More than two-thirds (70 percent) of family offices named a global trade war as the most worrying risk in the next 12 months, according to UBS’ «Global Family Office Report 2025».
The survey was conducted from January 22 to April 4 this year, which was further supplemented by in-depth interviews between April 9 and May 7.
«Even with the survey largely conducted in the first quarter, family offices were already acutely aware of the challenges posed by a global trade war, identifying it as the year’s greatest risk,» said Benjamin Cavalli, head of strategic clients at UBS Global Wealth Management. «Yet in interviews conducted following the market turmoil that erupted in early April, they reiterated their diversified, all-weather strategic asset allocation.»
Longer Term Concern
However, family offices viewed the trade war and US President Donald Trump’s tariffs as a much less concerning matter in the longer term. Over the next five years, a major geopolitical conflict was the top risk, according to 61 percent of respondents, followed by the possibility of a global recession (53 percent) and a debt crisis (50 percent). Only 40 percent said the trade war was a top worry.
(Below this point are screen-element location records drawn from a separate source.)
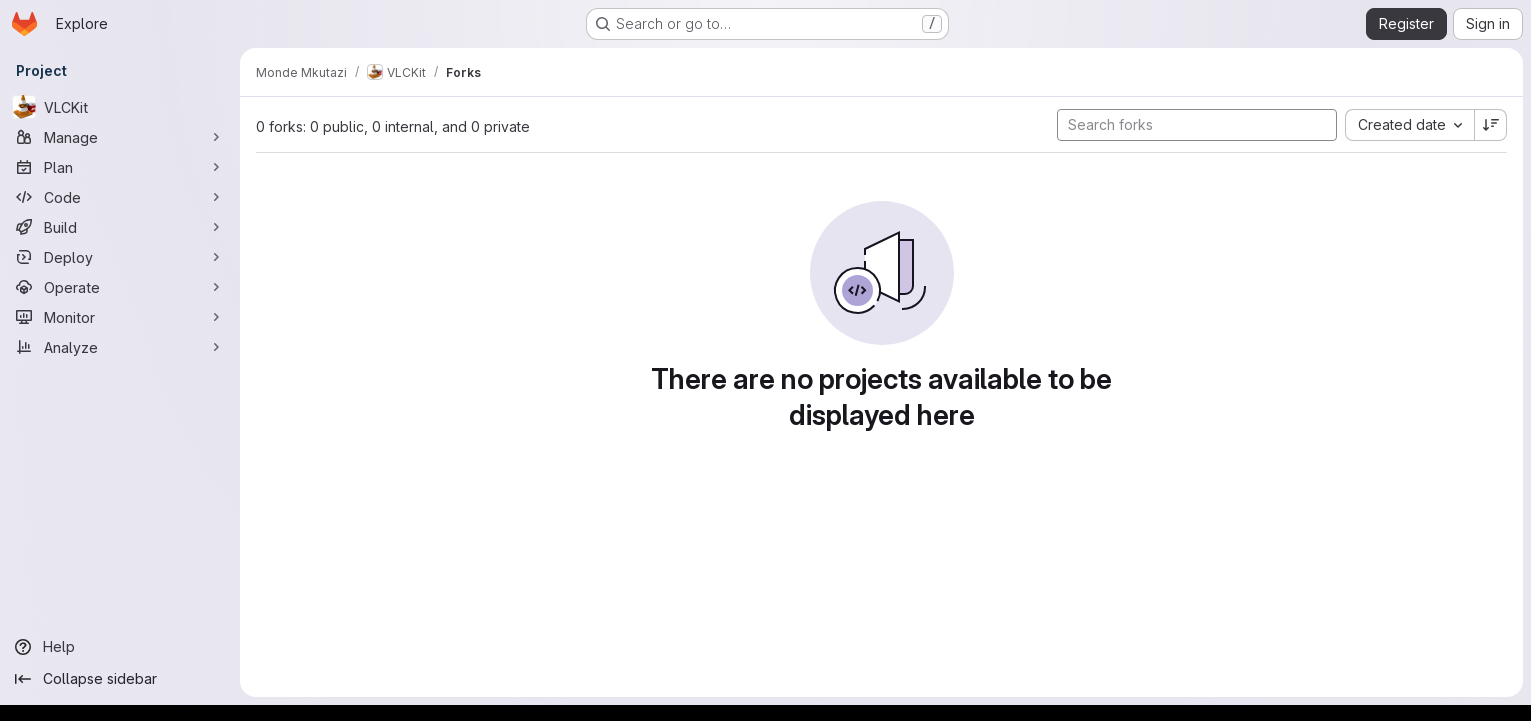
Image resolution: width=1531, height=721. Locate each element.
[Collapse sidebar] (120, 679)
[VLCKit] (120, 107)
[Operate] (120, 287)
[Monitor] (120, 317)
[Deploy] (120, 257)
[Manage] (120, 137)
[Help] (120, 647)
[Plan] (120, 167)
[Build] (120, 227)
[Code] (120, 197)
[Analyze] (120, 347)
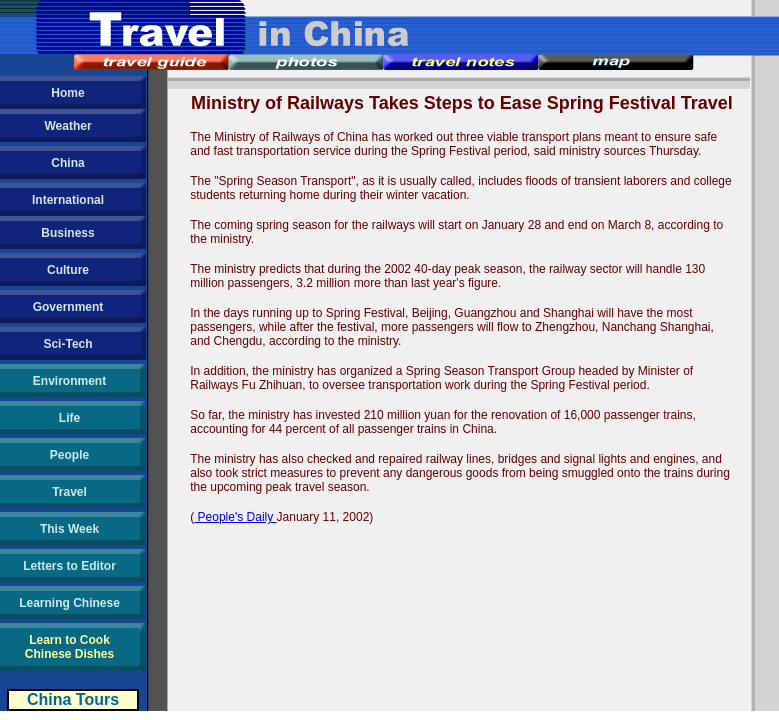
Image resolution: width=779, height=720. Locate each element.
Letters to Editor (69, 566)
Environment (69, 381)
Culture (68, 270)
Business (67, 233)
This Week (69, 529)
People (69, 455)
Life (69, 418)
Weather (67, 126)
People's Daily (235, 517)
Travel (69, 492)
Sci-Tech (67, 344)
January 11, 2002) (325, 517)
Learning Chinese (69, 603)
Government (68, 307)
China (67, 163)
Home (67, 93)
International (68, 200)
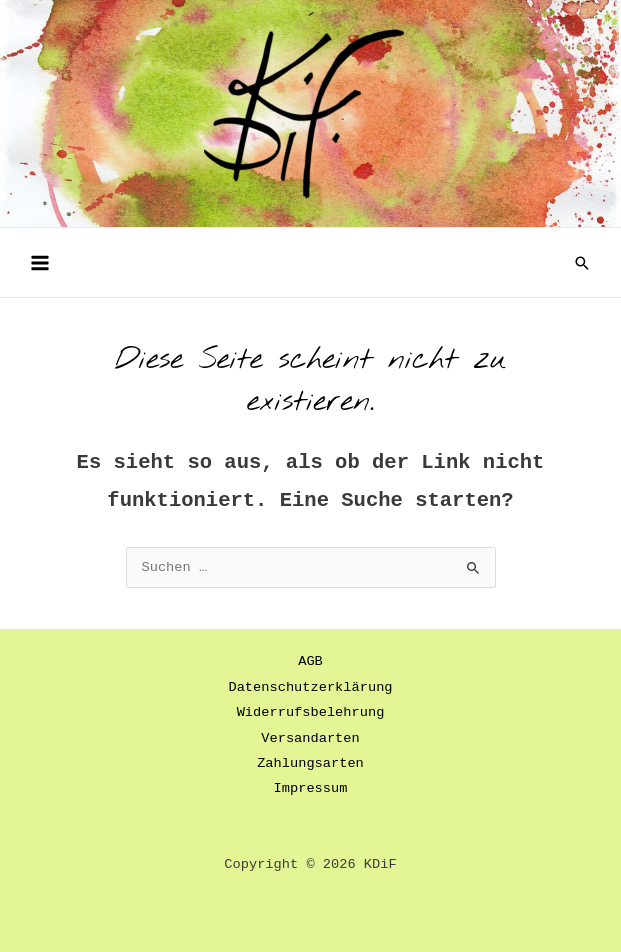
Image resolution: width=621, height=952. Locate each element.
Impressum (311, 788)
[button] (582, 263)
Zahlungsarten (310, 763)
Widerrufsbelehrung (311, 712)
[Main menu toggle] (39, 262)
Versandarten (310, 738)
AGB (310, 661)
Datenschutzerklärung (310, 687)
In terms of managing portfolio risks, finding the right risk-offsetting asset or strategy (38 percent), predictability of safety assets such as instability in correlations (29 percent) and costs or fees (26 percent) were the top challenges cited.
Asset Class Preferences
In terms of investments, developed market equities were the most preferred asset class (46 percent), followed by direct private equity investments (37 percent), private equity funds (34 percent), and emerging market equities (34 percent). By region, Asia Pacific ex-Greater China was the top target for increasing investments (35 percent), with North America (32 percent) in a close second.
The sixth edition of the report was based on responses from 317 family office clients with an average net worth of $2.7 billion from various markets in the US, Latin America, Asia Pacific, Switzerland, and the rest of Europe and the Middle East.